Standard insurance policies sold by travel agents are unlikely to cover these sports. But many other insurers now offer medical cover for adventure sports as standard; others will for an additional premium. However, policies vary enormously and it is worth checking the small print to see exactly which activities are covered.

Insurers have done little research on how risky many of these new "sports" are, so underwriters make subjective judgements about what activities are dangerous. For example, Bupa will cover white-water rafting, but this sport is automatically excluded from Home & Overseas' dangerous sports policy.

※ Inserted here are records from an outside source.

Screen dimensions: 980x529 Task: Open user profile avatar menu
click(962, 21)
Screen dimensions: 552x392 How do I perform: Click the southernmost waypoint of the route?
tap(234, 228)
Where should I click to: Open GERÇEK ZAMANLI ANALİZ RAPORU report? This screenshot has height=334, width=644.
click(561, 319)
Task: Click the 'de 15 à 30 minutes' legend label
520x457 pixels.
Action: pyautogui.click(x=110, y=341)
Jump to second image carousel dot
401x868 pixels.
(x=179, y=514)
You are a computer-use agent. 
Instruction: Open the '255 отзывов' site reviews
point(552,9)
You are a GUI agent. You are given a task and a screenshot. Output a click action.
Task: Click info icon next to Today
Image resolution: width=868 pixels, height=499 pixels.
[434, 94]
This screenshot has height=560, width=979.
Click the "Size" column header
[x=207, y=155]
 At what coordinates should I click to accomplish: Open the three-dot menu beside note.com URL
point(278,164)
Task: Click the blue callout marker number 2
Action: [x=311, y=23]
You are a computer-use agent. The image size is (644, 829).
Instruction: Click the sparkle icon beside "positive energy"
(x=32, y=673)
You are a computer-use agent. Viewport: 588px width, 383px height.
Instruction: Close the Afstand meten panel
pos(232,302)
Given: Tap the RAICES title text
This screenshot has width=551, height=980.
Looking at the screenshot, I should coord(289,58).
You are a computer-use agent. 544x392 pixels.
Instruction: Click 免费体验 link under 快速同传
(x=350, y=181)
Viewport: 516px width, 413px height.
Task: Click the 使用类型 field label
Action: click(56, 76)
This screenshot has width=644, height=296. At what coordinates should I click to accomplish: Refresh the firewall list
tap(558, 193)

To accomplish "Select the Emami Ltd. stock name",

Mike McDonald, of General Accident, says: "There seem to be few serious injuries resulting from bungee jumping, especially compared with the number of skiing and rugby injuries we see. But unless we have research to prove otherwise, it seems prudent underwriting to consider a sport where you jump headfirst off a 50m platform with only a piece of elastic round your waist to be hazardous."

Citybond Travel Consultants, an insurance broker, covers a range of activities on its Young Traveller policy. Chris Mansell, marketing director, says: "As long as policyholders inform us of any additional sports they might be doing, we can get in touch with the insurers and arrange this cover, often at no extra cost." These include hot-air ballooning, bungee jumping, high diving, abseiling and white-water rafting.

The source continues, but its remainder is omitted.